THE COMMENCEMENT ADDRESS NO ONE ASKED FOR

Posted in No Politics Friday on May 20th, 2017 by Ed

Class of 2017 graduates,

I want to take this opportunity to offer you the benefits, unsolicited, of all the wisdom I've accumulated in the two decades since I was in your position: fresh out of college and about to enter adulthood against my will. It is not in the nature of 18-22 year olds to take advice, but it is in the nature of people nearing 40 to look back on the advice they received and realize that some of it was helpful. So, without further literary foreplay, please remember the following as you move forward in life:

1. The two areas in which you should never try to economize are toilet paper and airplane tickets. One-ply toilet paper will save you a buck or two, but the costs of failure are catastrophic. Spend the extra money. And you will be enticed by the ticket on Spirit Airlines or something similar because it is $100 cheaper than every other fare. By the time you realize how miserable your flight experience is, combined with all the extra fees they will hit you with for the privilege of getting on the plane with your luggage, you will find that you didn't save money at all. You just flew a shittier airline and were more miserable than absolutely necessary.
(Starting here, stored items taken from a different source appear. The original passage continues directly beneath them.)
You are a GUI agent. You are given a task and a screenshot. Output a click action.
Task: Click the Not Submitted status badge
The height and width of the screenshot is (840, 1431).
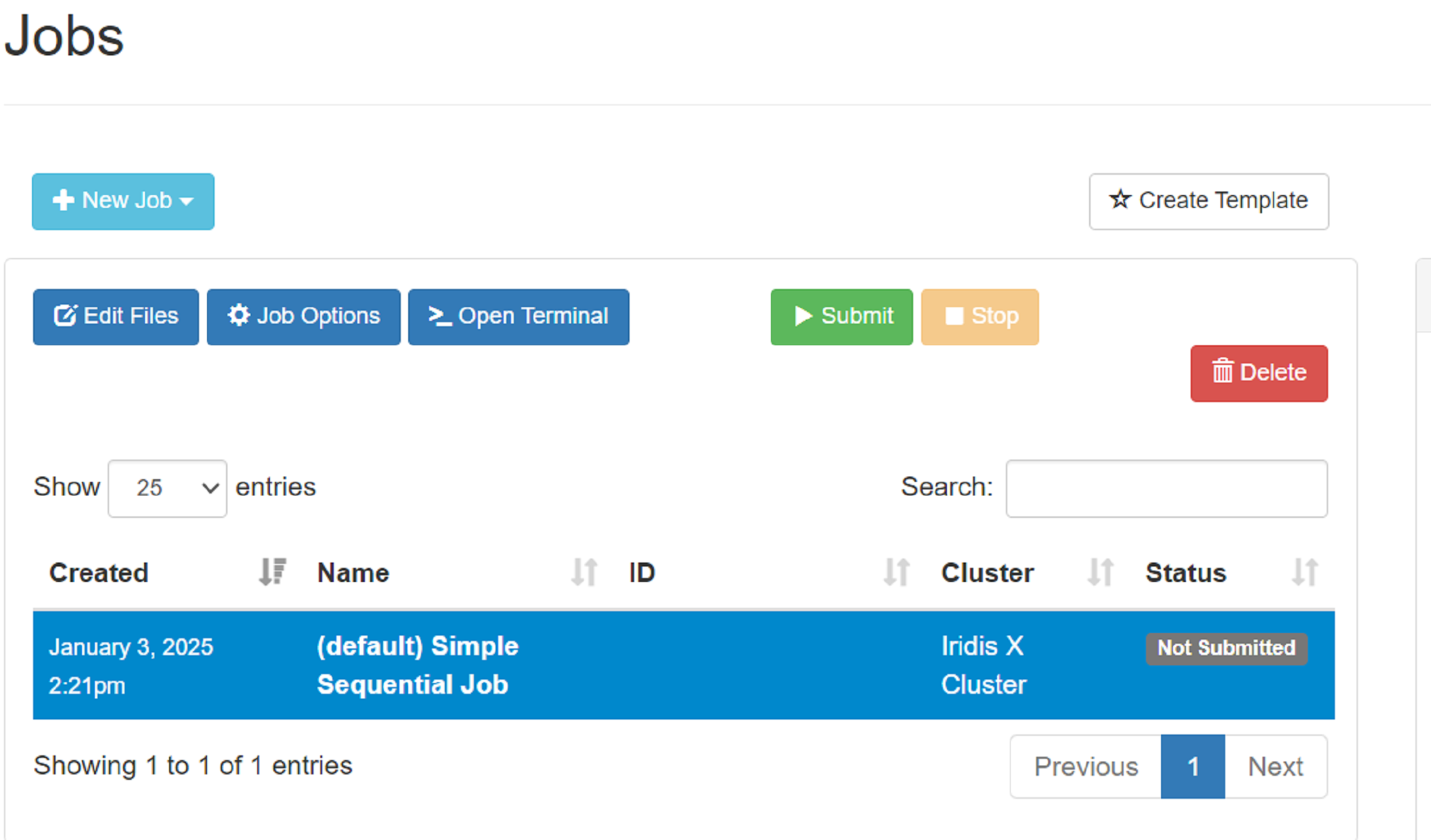[1226, 648]
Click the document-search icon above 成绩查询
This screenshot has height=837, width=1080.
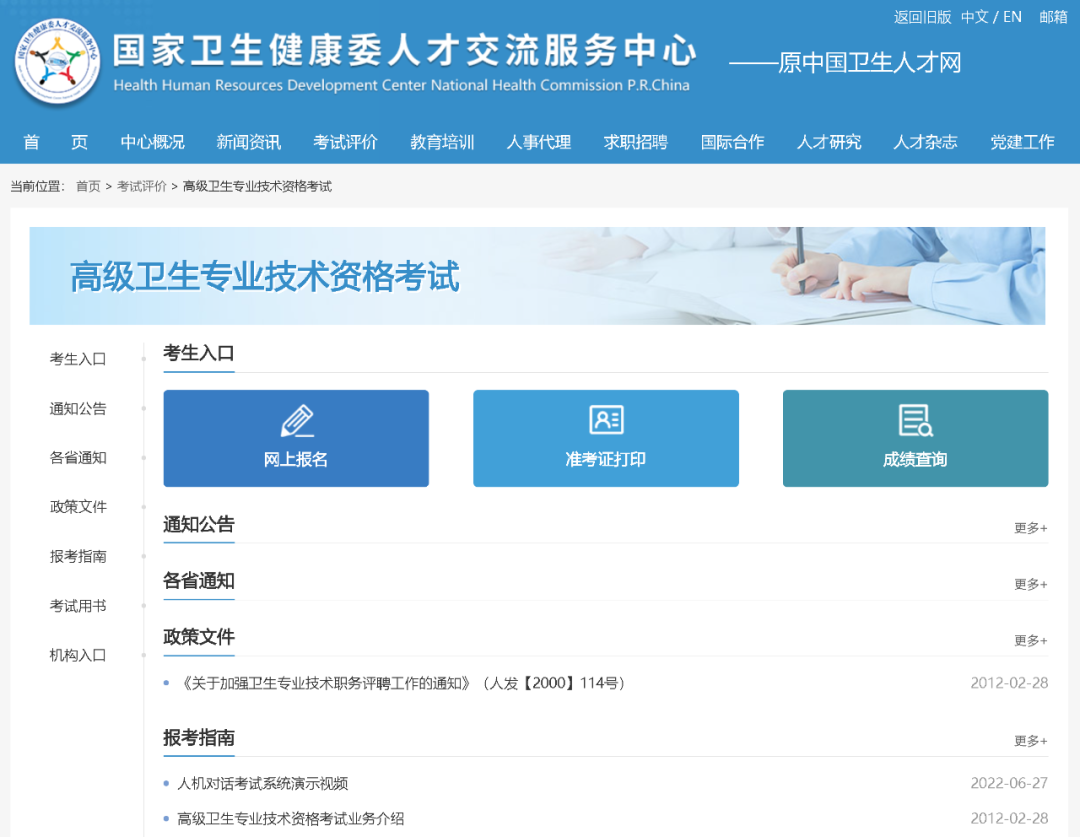pyautogui.click(x=915, y=420)
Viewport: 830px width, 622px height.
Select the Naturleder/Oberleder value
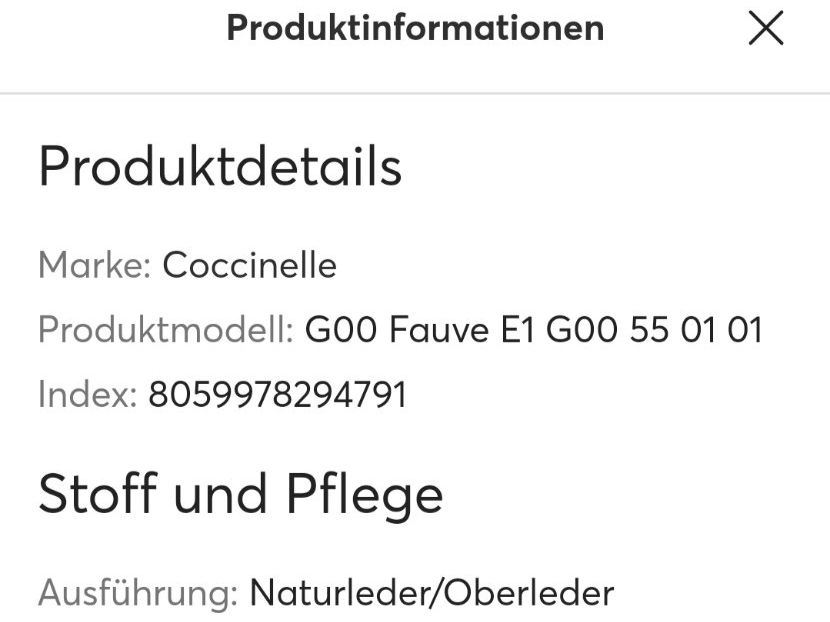click(432, 593)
2. Guac is extra. Guac is always extra, and honestly it's overpriced and not worth it. Avocados taste vaguely like soap.

3. Learn to cook a handful of things. It doesn't have to be fancy. The money you spend dining out will do more damage to your budget than you realize.

4. Leave your college town now. You're done there. It will be tempting to stick around because you like it and it's familiar. It will become sad very quickly, though, when you are That Guy Who Graduated and is Hanging Around Townie-Like. Moving sucks. Making new friends as an adult is hard. Do it anyway.

5. Don't go back to your hometown either. There is nothing there for you. Do things that have a future, not a past.

6. Everything sucks right now, and whatever job you find is likely to suck. I'm sorry. We are all sorry. But any extended period of idleness will make it that much harder to get into the workforce later. Tough it out. Often after a year or two in the basement of any profession you can make some connections that will better your standing in a couple of years. Who you know is important.

7. Take it easy with the alcoh…oh fuck it, you will probably spend your entire 20s drunk. Why not. It's the last time your body will be able to handle "partying" as you currently define it.

8. Buy one outfit now, and possibly an outfit that has the ability to be altered, for weddings. You are going to go to about 100 weddings in the next five to ten years and it can get really pricey fast.

9. Don't worry if everyone else is getting married and you're not. Statistically, half of these marriages will fail. It's OK. It's life.

10. This is the best time in your life to fail at anything. The consequences are less severe right now than they ever will be. In ten or fifteen years when you have more responsibilities – children, spouses, financial obligations, etc. – it will be extremely costly and impractical to move to Hollywood and try to become an actor, or write the great American novel, or open a small business, or try to unicycle across Siberia, or work on a cruise ship to see the world drunk and for free, or give it a go with your band, or set yourself up to provide a service that it may turn out is not in demand, or open that bar, or anything else. For most of the ideas and goals you have that do not involve working a fairly dull job for a paycheck, it's now or likely never. You can try something like this and fail miserably at 25 without crippling your future. At 55, you can't. It's OK. The hoary inspirational advice is right: a lot of very successful people went bankrupt, sometimes multiple times. If there is something you want to try that you will end up regretting if you don't try it, do it now. If you fail, nobody except you will feel the failure. And then you'll be young enough to start over.

11. Don't go to grad school unless you actually want to go to grad school. It's too pricey now to go just because you can't think of anything else to do.

12. Get an adult email address. Nobody is going to hire "FingrBlastr420@___.com." And while you're at it, go to a good bar and figure out which Adult Drink you like. You can't go to professional events with adults and ask for the neon flavored vodka nonsense at college bars.

13. Never let inertia make decisions for you. You don't have to marry him just because you've been dating for so long. You don't have to keep working at Job X because you've been there for 15 years already and blah blah. You don't have to buy a house just because it's that time, or because everyone else is doing it. You always have a choice about these things. Maybe getting married, having 2.3 kids, buying a house, and all that stuff is perfect for you. Just remember that you don't have to do any of it unless you really want to. The leading cause of unhappiness in the affluent world is people making choices to do things they do not actually want to do. When you think hard about it, there is very little you "have to" do.

14. If you don't have hobbies or interests, get some. Beyond college it is very difficult to meet other adults to socialize with.

15. Get out of the house. Nothing good happens to someone who is sitting at home alone. Go do activities you might not be super excited about or attend events that are only marginally interesting. Sitting around alone is a good way to ensure nothing changes. You want things to change, and change for the better. Get out and meet people. Most of the people you meet in your twenties will amount to nothing in your life, but one or two of them will make all the difference.